Liberia: ‘Stop Shifting Blame, Take Charge’ – Senator Dillon Challenges President Weah

Montserrado County Senator Abraham Darius Dillon

Monrovia – Montserrado County Senator Abraham Darius Dillon has challenged President George Manneh Weah, calling on him to desist from shifting blame and embrace constructive ideas or recommendations proffered by his perceived critics in order to move the country forward.

In a Facebook post on Tuesday, October 30, Senator Dillon said, “loyal bootlickers and diehard critics” of the President continue to experience hardship triggered by the harsh economic constraints and decline.

Senator Dillon, who is a Liberty Party lawmaker and was unflinchingly supported by the collaborating political parties in the 2019 Montserrado County by-election, urged the President to cultivate the spirit of “open-mindedness” and desist from exhibiting pride or a show of arrogance in leading the country.

“In one year… Liberia is crying with nearly everything falling apart; and we are all feeling the pinch, whether we are ruling partisans or opposition, whether we are loyal bootlickers or diehard critics; we are all feeling the pinch,” Senator Dillon said.

“We all must help to save the state from collapse. President Weah must lead. He must stop the blame-shifting and take charge. Yes, it makes some sense to acknowledge the challenges, but he must open up and be willing to listen and embrace fresh, constructive ideas. It takes courage and open-mindedness, not pride and or a show of arrogance.” 

Ellen/Weah First Year Comparison

President Weah and other top executive committee members of the ruling Coalition for Democratic Change (CDC) have persistently attributed the downward trend of the economy to bad governance and  corruption on the part of the administration of former President Ellen Johnson-Sirleaf.

On the other hand, the CDC led-government has embraced the completion of infrastructural projects initiated by Madam Sirleaf’s administration.

According to Senator Dillon, Madam Sirleaf took over the presidency in 2006 at the time there were no roads, access to pipe-borne water, and electricity.

He added that there were almost no properly functioning governance institution, huge external and domestic debt, poor foreign relations, and huge salary arrears when Madam Sirleaf excelled to power.

The Liberty Party lawmaker disclosed that Madam Sirleaf’s headache intensified when she took over a national budget of US$80, while the take home pay of civil servant was less than US$15.

Senator Dillon indicated that the former Liberian leader, upon assuming office, did not complain or shift blame, but acknowledged the challenges of the past, and the mounting difficulties that lied ahead.

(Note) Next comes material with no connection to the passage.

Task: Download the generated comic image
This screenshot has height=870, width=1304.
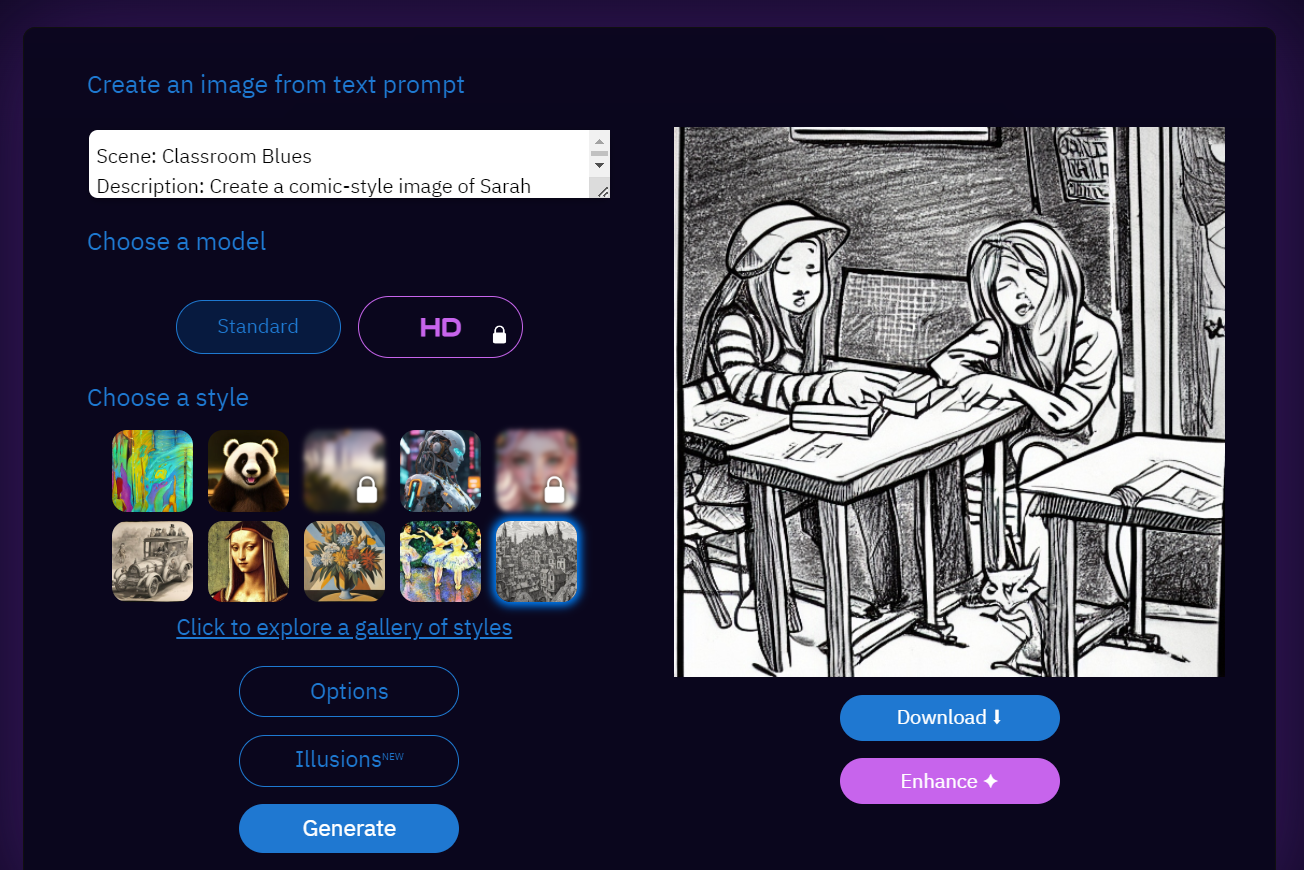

“When she named her first cabinet, Liberia and the world were shook and knew she was prepared and ready to get things done,” he added.

“In one year… Liberia is crying with nearly everything falling apart; and we are all feeling the pinch, whether we are ruling partisans or opposition, whether we are loyal bootlickers or diehard critics; we are all feeling the pinch.”

– Abraham Darius Dillon, Senator, Montserrado County

Before the end of her first year [2006], Senator Dillon recalled, civil servants salary was raised from US$15 to US$30, electricity was restored to some parts of Monrovia under the “Small Light today, big light tomorrow” initiative, and the about 60kms of dilapidated roads were also paved in Monrovia and its environs.

He pointed out that Madam Sirleaf also restored Liberia’s lost international image, something which paved the way for the cancellation of billions of external debts.

But on the contrary, Senator Dillon disclosed that, President Weah met a functioning government, with nearly all governance institutions in place, and a National Budget of over US$500m. 

According to him, the Liberian Chief Executive also inherited a regular payment of civil servants’ salaries and inherited some paved roads, the provision of pipe-borne water and hydroelectricity in some parts of the country from the Sirleaf-administration.

Appointed Officials Lack Competence 

Meanwhile, Senator Dillon has claimed that the first cabinet setup by President Weah has proven to be “ineffective to a larger extent”. 

The CDC led-government has been consistently condemned by some observers for appointing “unqualified and incompetent” individuals to key positions in government.

He noted that poor decisions that are far less than delivering to the Liberian people are made at the level of the Cabinet, making civil servants to go months without taking pay.

The Montserrado County lawmaker indicated that the worse of the Weah-led administration is the “glaring sycophantic nature of their idol-worshipping tendencies and empty rhetoric.”

He, however, challenged Liberians to make it their duty to make Liberia a better place for them and their children, by not relenting or failing to help find part of the solutions for the country’s progress.